Photo provided to WJW by Rodney Smith, Jr.

HUNSTVILLE, Ala. -- An Alabama man is on a quest to mow veterans' lawns in all 50 states and is now encouraging others to join him in "The 50-yard Challenge."

According to the Atlanta Journal-Constitution (AJC), 29-year-old Rodney Smith Jr. runs a lawn care company out of Hunstville, Alabama.

He is traveling across the country on his fifth U.S. lawn-mowing tour with hopes of helping one or two veterans in each U.S. state.

“We mow lawns for the elderly, disabled, single moms and veterans,” Smith told the AJC. “For my fifth time across the country, I’m just doing a tour for the veterans to thank them for their service. I’ve come across so many veterans struggling to get their lawns mowed and that should be the least of a veteran’s worries."

Smith has been mowing lawns free of charge since 2015 when, as a college student, he encountered an older gentleman who had struggled to cut his grass.  At that time Smith pulled over, helped the man and then decided that night he would start mowing lawns for free.

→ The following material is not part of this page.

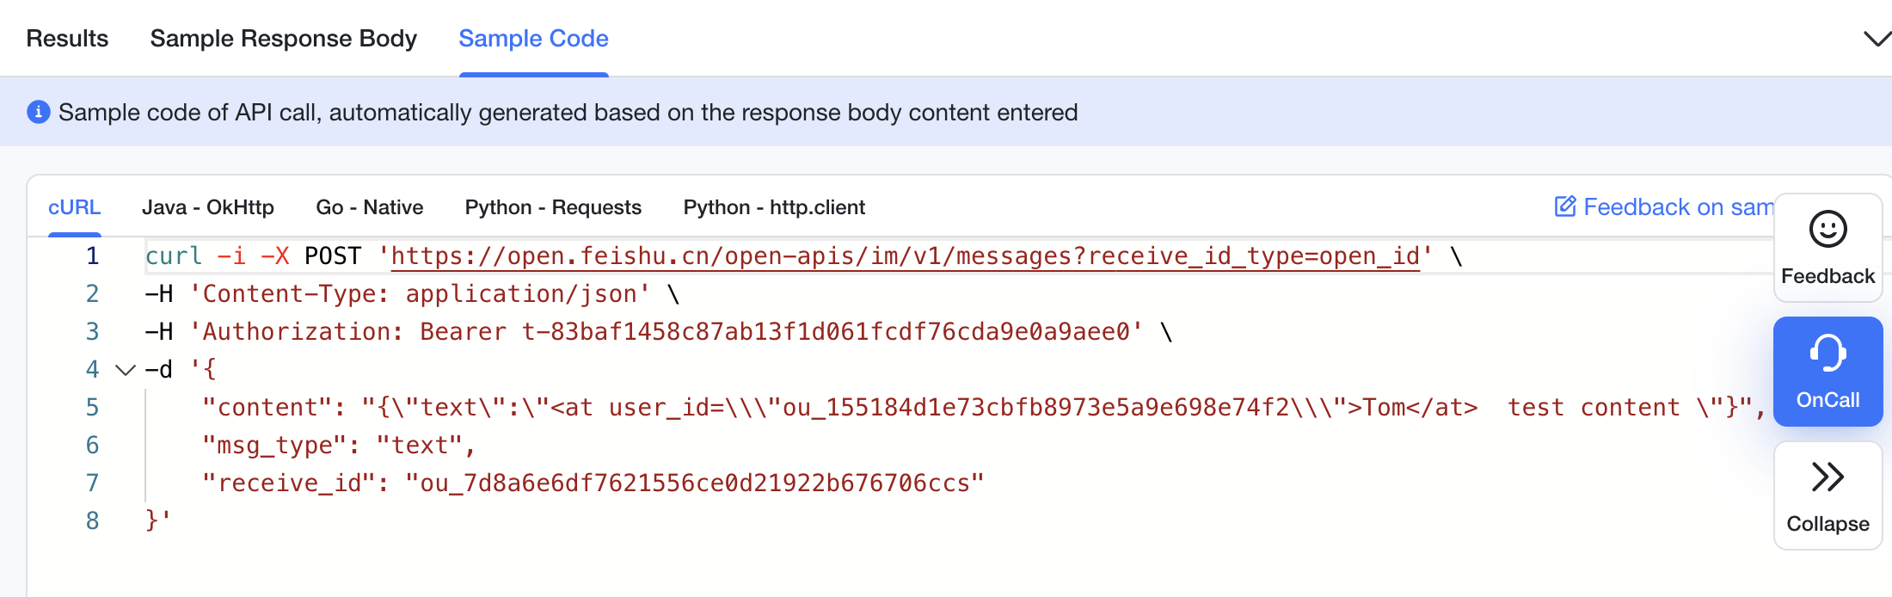
Task: Switch to the Results tab
Action: coord(67,39)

Now, Smith has been to all 48 contiguous states for his "Thank You For Your Service tour," which began last month.

Smith told the AJC he helps the veterans with their yards and then sits down with them to talk about their time in the armed forces.

His operation is completely funded by donations.  However, he needed additional help to get to his last two destinations on his nationwide -- Hawaii and Alaska.

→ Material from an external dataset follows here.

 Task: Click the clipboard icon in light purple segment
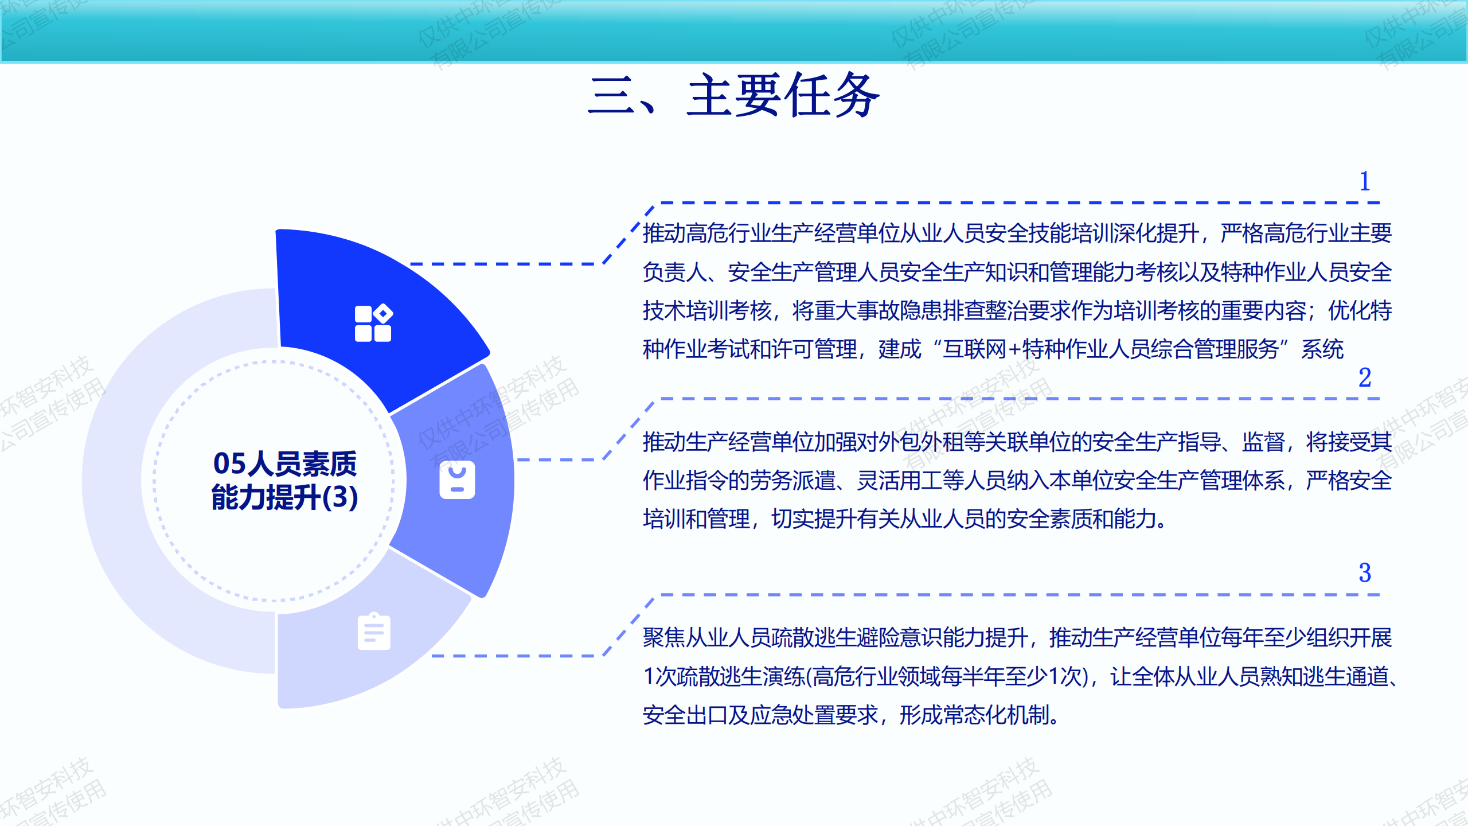pyautogui.click(x=374, y=632)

So, Delta Airlines reached out and offered to fly him to both states for free.  He will be mowing in Alaska on Tuesday and Hawaii on Thursday, the AJC reports.

His mission has reportedly spread on social media. Young people across the county have signed on to take part in “The 50-yard Challenge,” where they mow 50 yards free of charge.

Once the kids mow all 50 lawns, Smith and his team fly out to the young person's location and provide them with free mowers, weed eaters and leaf blowers.

Nearly 400 kids in six countries have volunteered so far.